## START Data to use

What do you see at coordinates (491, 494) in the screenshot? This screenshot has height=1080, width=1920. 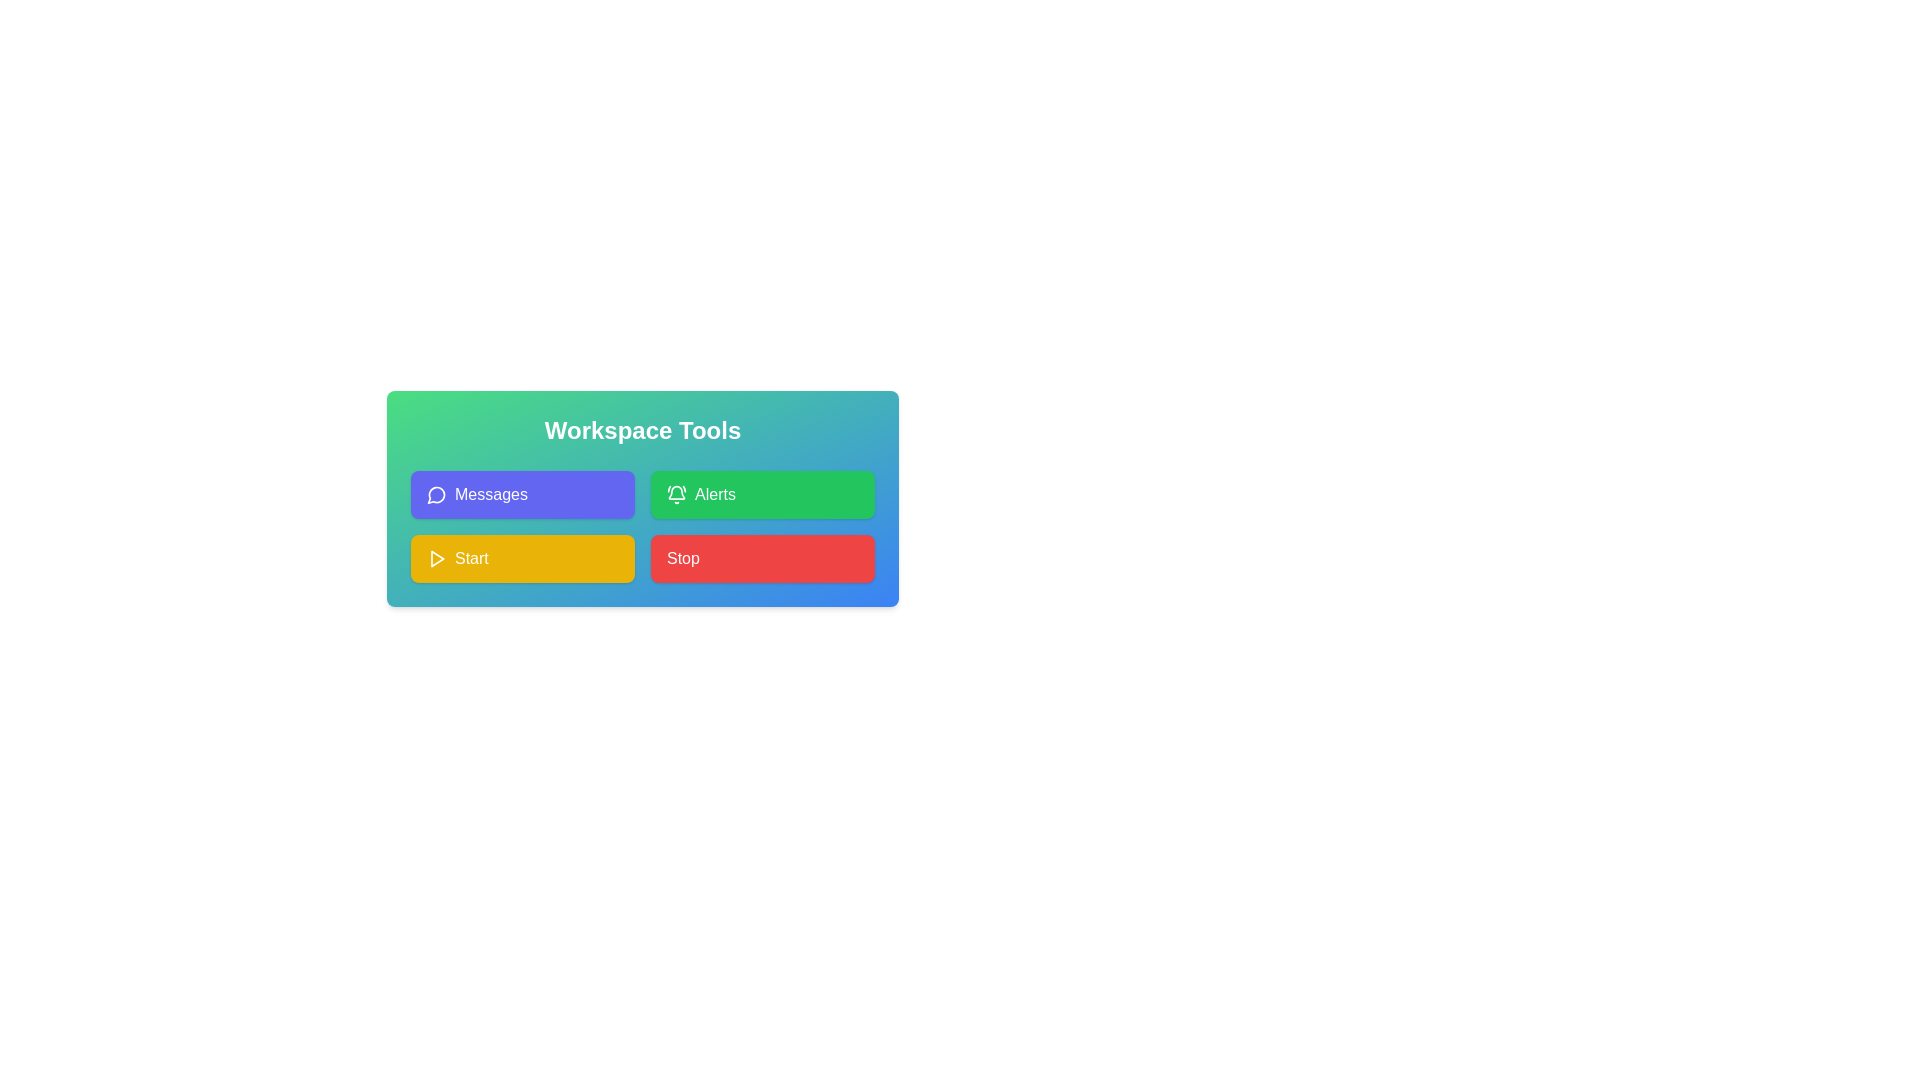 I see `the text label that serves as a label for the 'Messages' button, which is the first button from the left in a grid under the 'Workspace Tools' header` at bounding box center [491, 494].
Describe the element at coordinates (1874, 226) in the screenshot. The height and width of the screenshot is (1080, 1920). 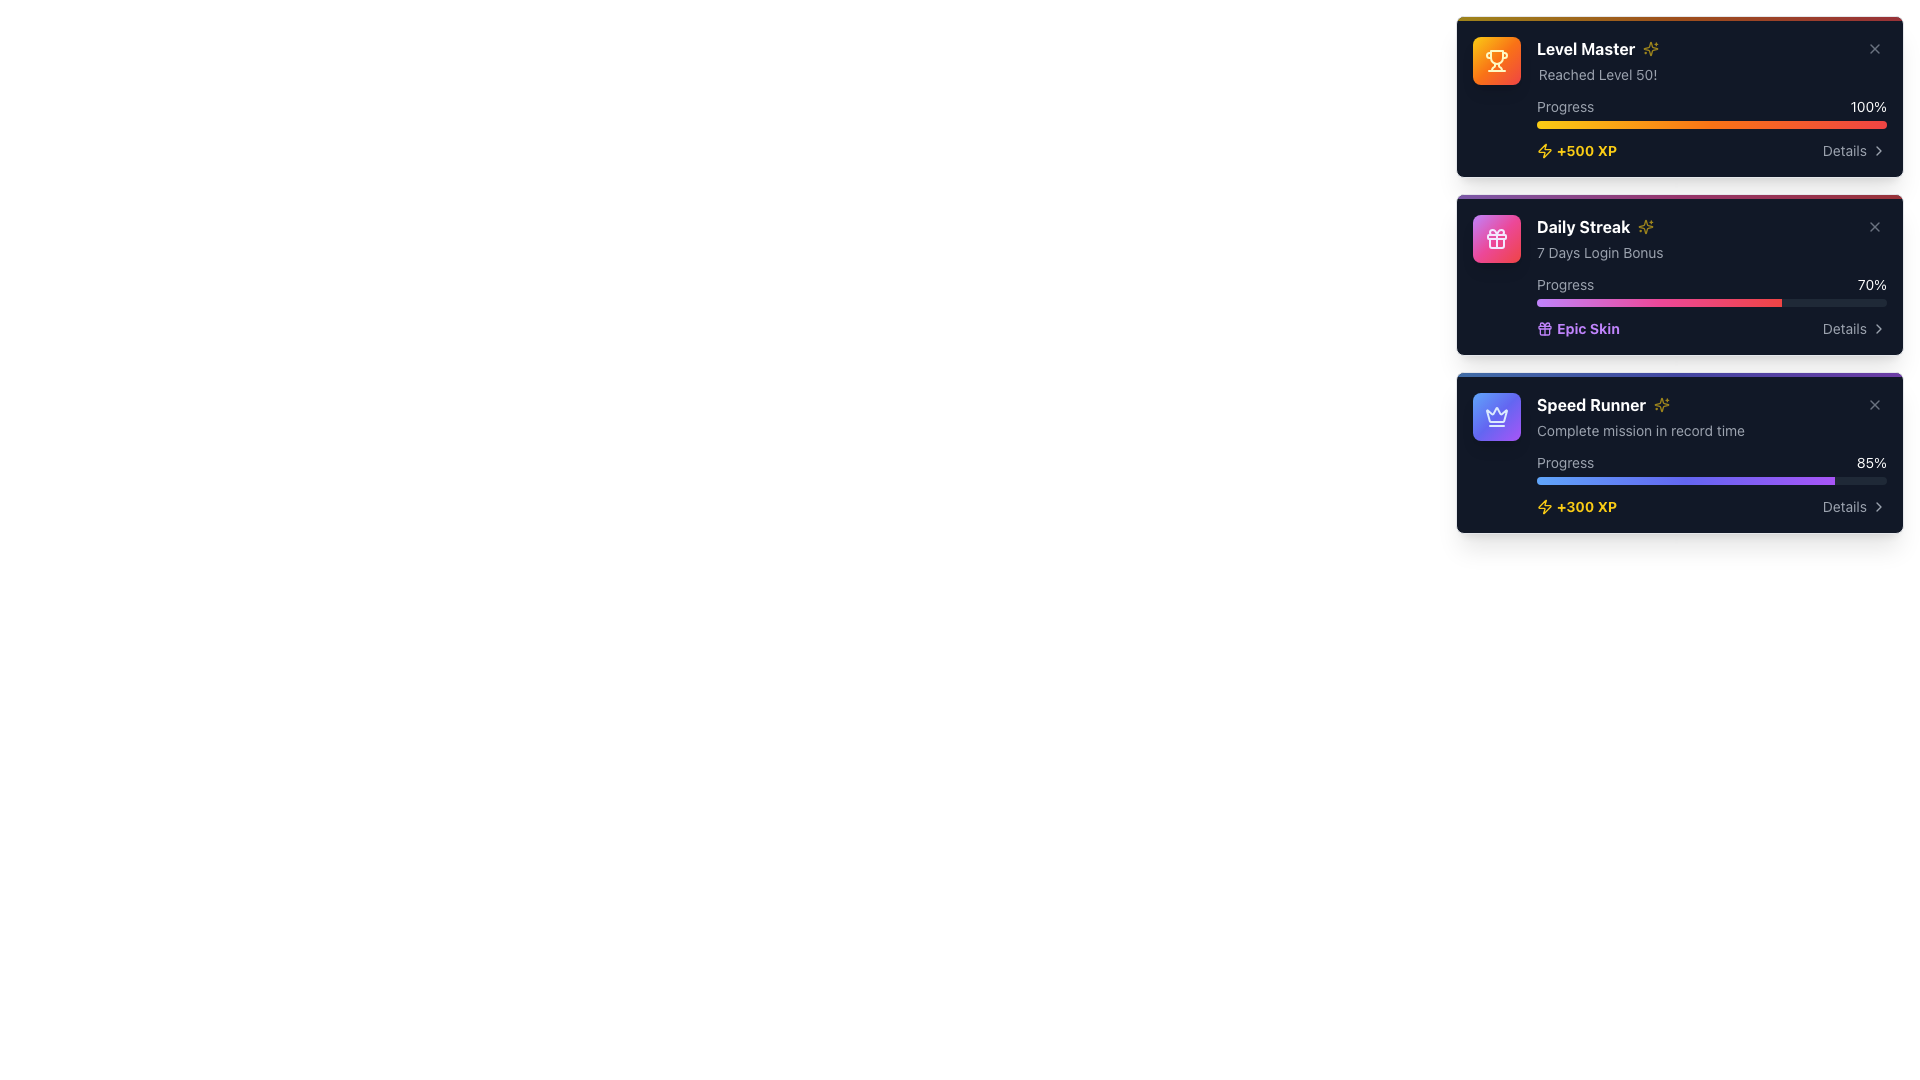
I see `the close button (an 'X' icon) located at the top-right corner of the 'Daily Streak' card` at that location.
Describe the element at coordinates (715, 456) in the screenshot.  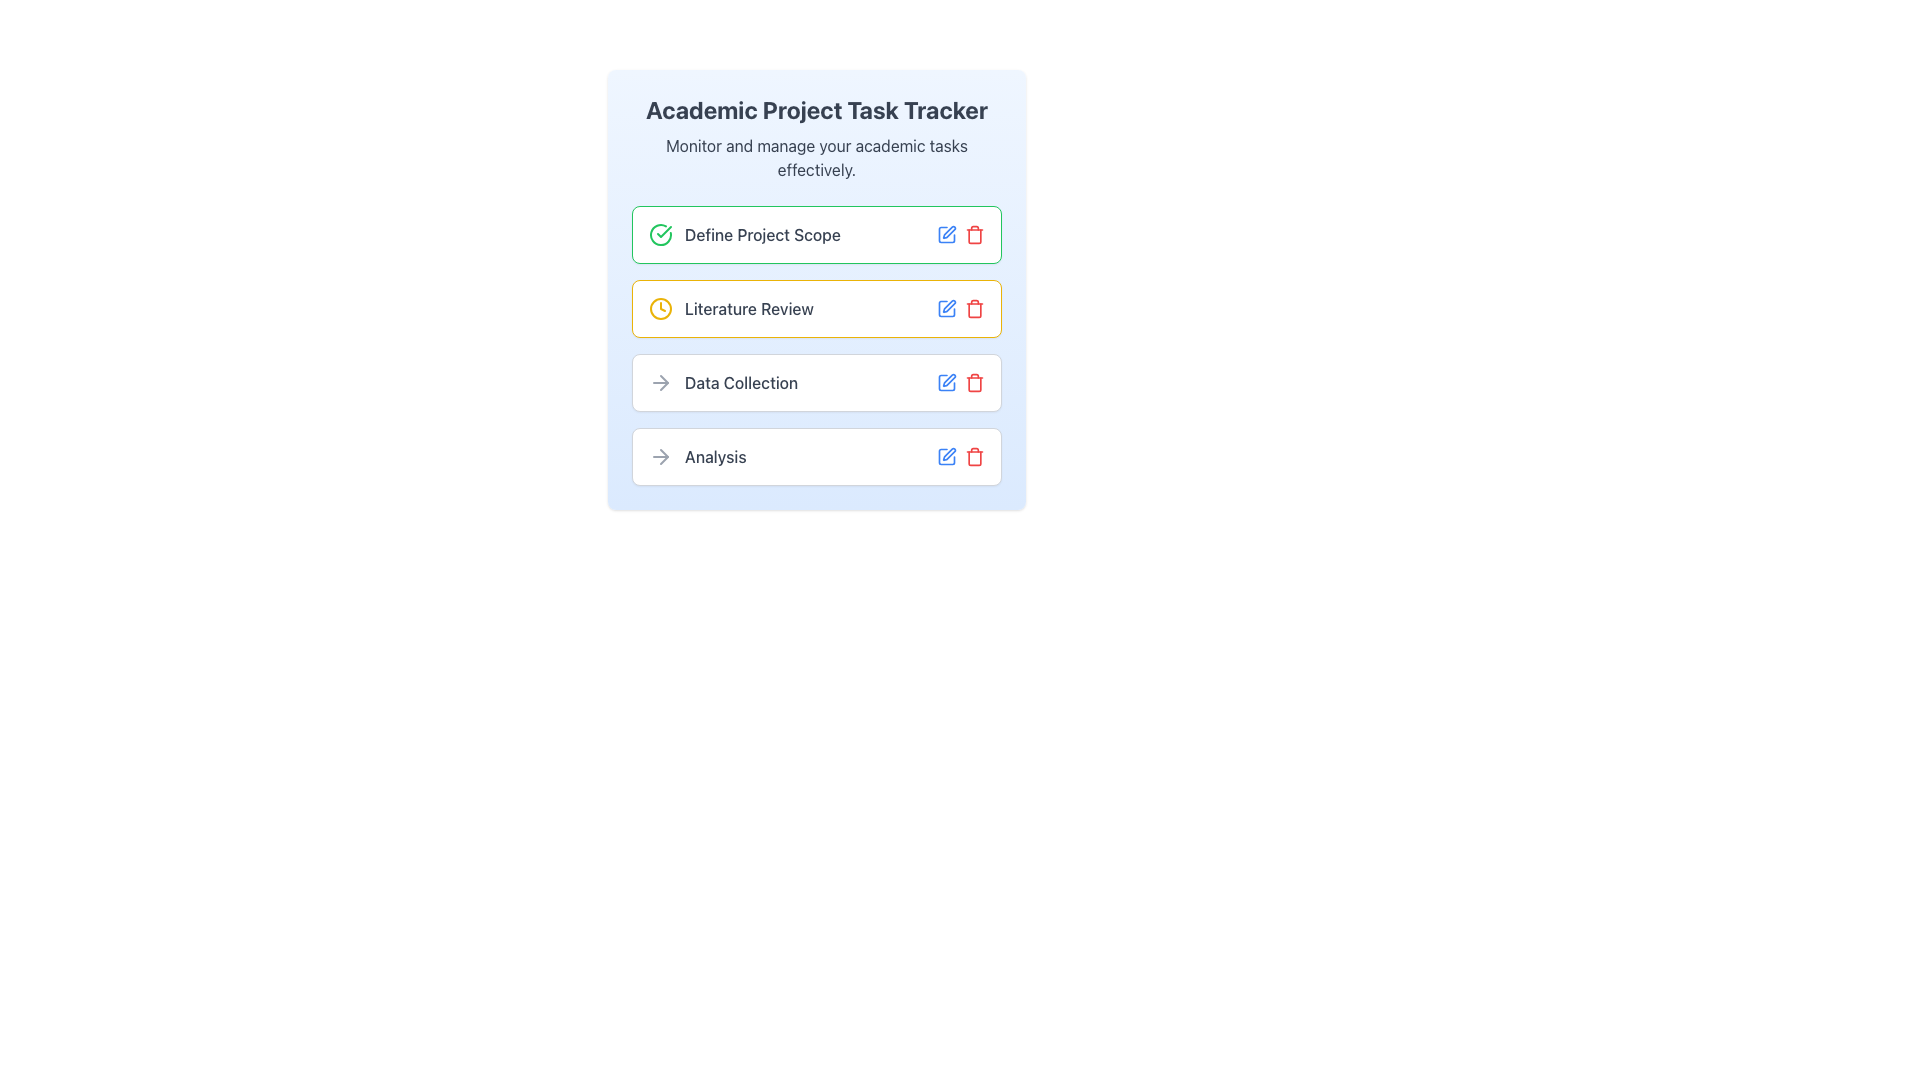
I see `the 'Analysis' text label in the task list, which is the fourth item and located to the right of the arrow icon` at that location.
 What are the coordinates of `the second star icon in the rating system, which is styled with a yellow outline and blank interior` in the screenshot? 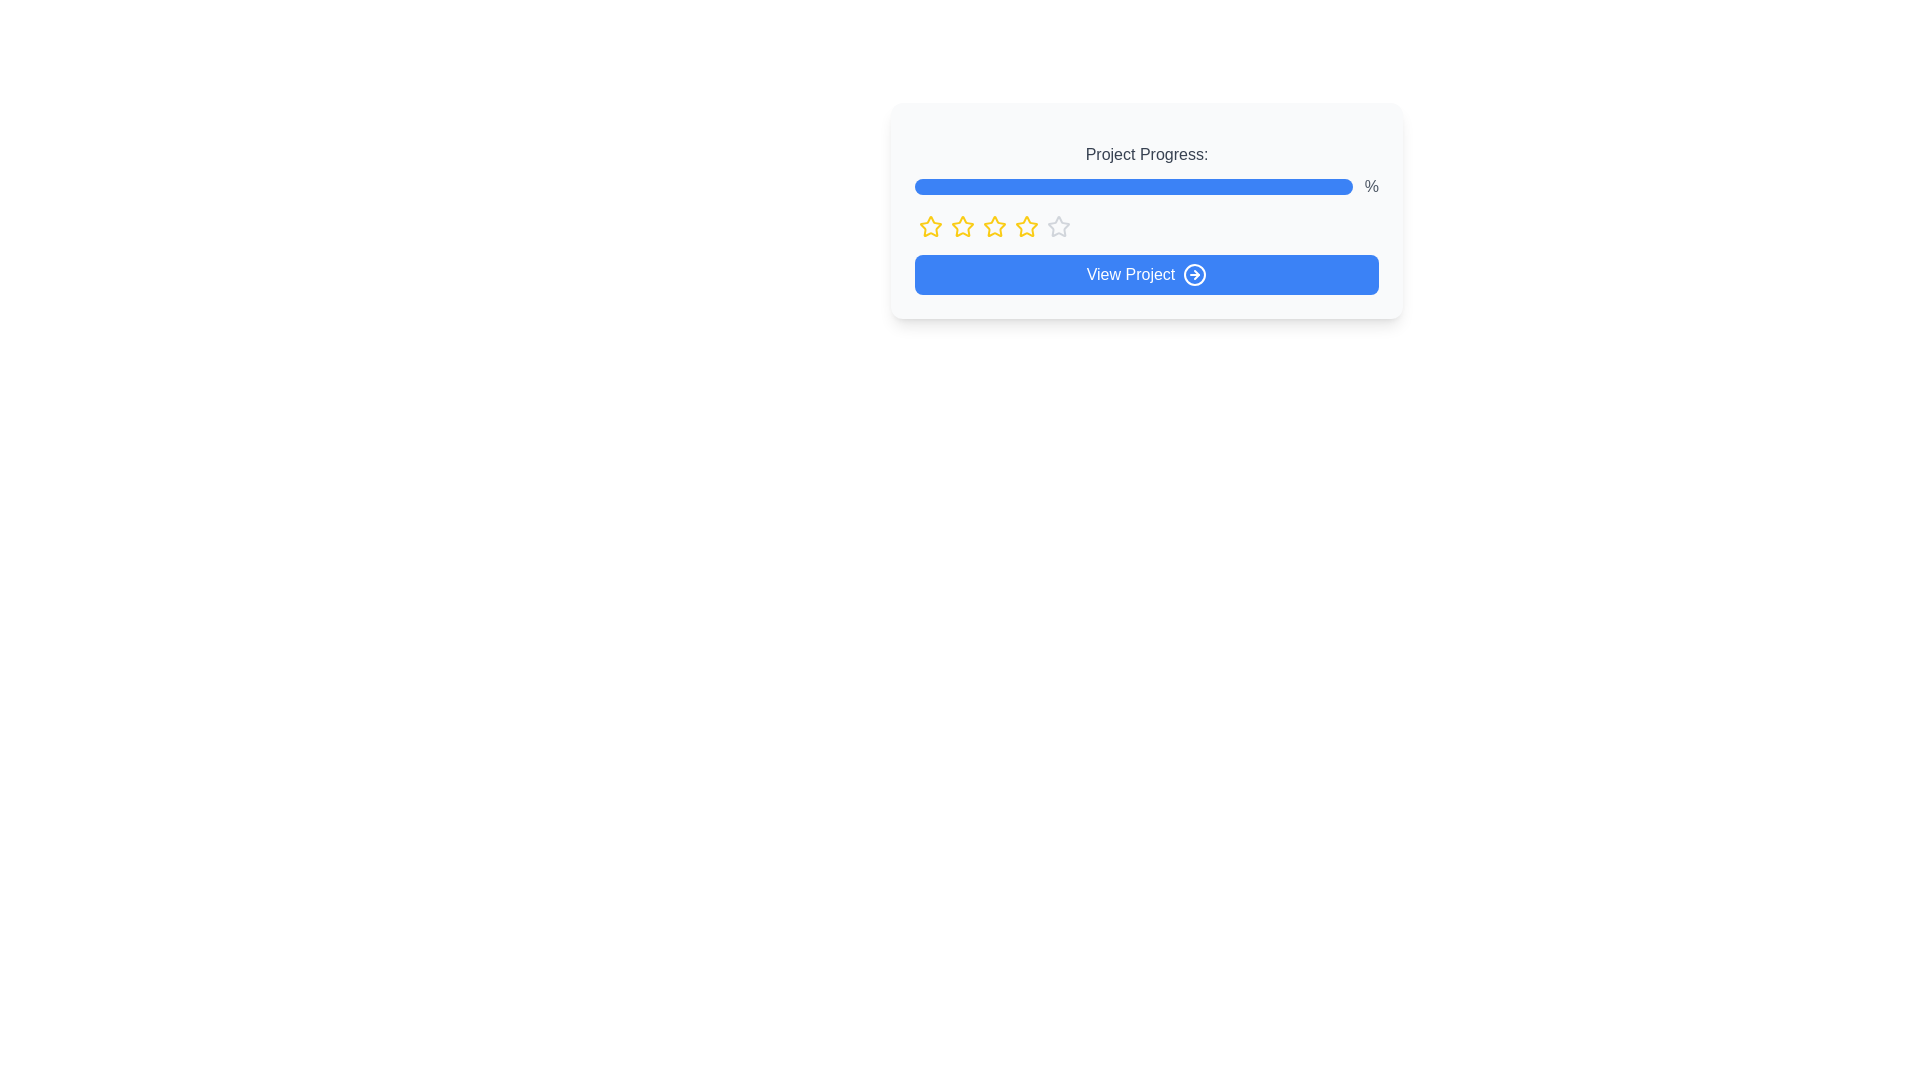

## END Data to use

_Short exercise_
Please render the data as a JSON list of strings with one string per line, starting with the line that contains "Describe the element at coordinates (1874, 226)" and going on through the line that contains "close button (an". Leave out blank lines and the pictures.

_Exercise response_
[
  "Describe the element at coordinates (1874, 226) in the screenshot. The height and width of the screenshot is (1080, 1920). ",
  "I see `the close button (an 'X' icon) located at the top-right corner of the 'Daily Streak' card` at that location."
]